- _Problems and tasks_
(1) In the houseplant blog post at the top of the page, what does the Peace lily do when it wants water?
(2) Pick up the houseplant blog post at the top of the page right after its final sentence and continue it in the same voice.

YOUR GUIDE TO THE TWIN CITIES
Welcome to our new blog, Homegirls. You'll find a sassy sampling of décor and design tips, frank conversation about everything from holidays and homekeeping to home improvement and our picks and pans of new products, stores and events.
Contributors: Lynn Underwood, Suzanne Ziegler, Kim Ode, Connie Nelson and Kim Palmer.
Email us with tips or questions.
To read Greengirls posts, go here.
Outside, it’s bleak and brown.

Inside my house I’ve created a mini-version of the Minnesota Zoo’s tropics trail. My kitchen hutch holds clusters of striped green dracaena. Potted pothos trail over the edge of the coffee table. And a plant stand near a bay window holds my favorite cure for the winter blahs — the jungle-like Peace lily. It’s one of few houseplants that blooms consistently even when there’s little light. Spikes of milk white spoon-shaped flowers shoot out of the deep green glossy foliage. The Peace lily droops when it wants water, and within a few hours, perks back up.

- _Record set_

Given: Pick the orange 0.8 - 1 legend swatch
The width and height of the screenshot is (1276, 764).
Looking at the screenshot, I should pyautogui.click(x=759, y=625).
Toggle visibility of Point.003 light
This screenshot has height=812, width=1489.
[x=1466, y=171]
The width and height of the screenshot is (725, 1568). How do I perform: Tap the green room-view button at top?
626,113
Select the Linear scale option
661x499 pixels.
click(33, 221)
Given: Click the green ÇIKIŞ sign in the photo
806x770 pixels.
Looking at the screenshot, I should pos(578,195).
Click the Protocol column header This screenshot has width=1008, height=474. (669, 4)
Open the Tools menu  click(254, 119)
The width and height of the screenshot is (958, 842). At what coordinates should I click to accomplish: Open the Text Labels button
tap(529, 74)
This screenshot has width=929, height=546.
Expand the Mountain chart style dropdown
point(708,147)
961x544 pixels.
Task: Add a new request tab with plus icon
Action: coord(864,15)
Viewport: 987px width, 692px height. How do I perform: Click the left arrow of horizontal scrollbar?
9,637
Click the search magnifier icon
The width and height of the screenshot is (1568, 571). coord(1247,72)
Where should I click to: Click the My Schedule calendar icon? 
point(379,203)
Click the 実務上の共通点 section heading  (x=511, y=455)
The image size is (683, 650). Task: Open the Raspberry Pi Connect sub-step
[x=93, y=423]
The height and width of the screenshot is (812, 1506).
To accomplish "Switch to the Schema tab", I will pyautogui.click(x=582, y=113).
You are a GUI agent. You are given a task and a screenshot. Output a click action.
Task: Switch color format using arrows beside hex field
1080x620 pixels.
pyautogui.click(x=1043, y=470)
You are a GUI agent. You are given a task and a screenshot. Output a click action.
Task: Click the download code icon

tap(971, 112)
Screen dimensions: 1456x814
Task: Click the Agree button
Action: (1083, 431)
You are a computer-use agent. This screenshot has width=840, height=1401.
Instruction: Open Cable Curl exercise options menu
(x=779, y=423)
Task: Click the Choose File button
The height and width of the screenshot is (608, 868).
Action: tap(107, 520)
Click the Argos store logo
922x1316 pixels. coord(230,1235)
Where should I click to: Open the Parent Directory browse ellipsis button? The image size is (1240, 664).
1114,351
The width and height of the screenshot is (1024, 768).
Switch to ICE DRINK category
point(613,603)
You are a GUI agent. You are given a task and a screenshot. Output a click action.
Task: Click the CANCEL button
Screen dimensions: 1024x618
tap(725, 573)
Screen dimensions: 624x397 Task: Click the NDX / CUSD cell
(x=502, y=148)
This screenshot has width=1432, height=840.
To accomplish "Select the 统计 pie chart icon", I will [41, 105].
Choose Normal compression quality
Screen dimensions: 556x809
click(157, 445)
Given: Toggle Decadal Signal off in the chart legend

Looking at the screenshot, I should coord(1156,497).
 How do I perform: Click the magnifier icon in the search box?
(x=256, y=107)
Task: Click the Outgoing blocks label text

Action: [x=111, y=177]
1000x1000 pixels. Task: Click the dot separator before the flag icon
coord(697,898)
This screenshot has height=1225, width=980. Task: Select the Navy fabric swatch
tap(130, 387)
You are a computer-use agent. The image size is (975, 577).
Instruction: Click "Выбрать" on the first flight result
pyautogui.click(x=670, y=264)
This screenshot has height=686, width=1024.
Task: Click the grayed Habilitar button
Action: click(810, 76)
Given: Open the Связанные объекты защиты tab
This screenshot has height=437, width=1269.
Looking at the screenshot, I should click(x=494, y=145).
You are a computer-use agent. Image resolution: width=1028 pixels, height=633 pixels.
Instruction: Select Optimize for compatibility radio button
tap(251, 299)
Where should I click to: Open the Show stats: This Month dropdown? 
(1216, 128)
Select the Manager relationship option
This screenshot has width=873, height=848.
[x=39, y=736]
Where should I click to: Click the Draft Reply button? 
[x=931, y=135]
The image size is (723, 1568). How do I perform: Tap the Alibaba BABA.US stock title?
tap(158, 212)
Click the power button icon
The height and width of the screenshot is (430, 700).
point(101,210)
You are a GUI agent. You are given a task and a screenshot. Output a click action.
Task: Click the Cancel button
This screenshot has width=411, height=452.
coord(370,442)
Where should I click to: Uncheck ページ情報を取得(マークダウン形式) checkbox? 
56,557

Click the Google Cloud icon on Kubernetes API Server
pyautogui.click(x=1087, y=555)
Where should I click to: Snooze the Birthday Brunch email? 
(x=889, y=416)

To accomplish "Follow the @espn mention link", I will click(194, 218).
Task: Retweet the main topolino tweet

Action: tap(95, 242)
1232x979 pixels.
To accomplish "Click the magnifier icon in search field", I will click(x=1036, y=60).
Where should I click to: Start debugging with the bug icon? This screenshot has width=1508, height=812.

- _Outputs in order_
(1) It droops.

(2)
Fill your home’s empty corners, shelves and tabletops with lush green plants. I was at a friend’s house and pointed to a spacious landing at the top of the stairs. “That’s the perfect spot for a Chinese evergreen on a cute little table,” I said.
Why not? Houseplants are pretty cheap and easy to find at local garden centers and even home improvement stores like Home Depot. Don’t worry about a chosen spot not having sufficient light -- many varieties thrive in low-light conditions typical of Minnesota homes in the winter. Good ones are pothos (variegated vine), philodendron (shopping mall staple with heart-shaped leaves) and zeezee plant (fleshy succulent).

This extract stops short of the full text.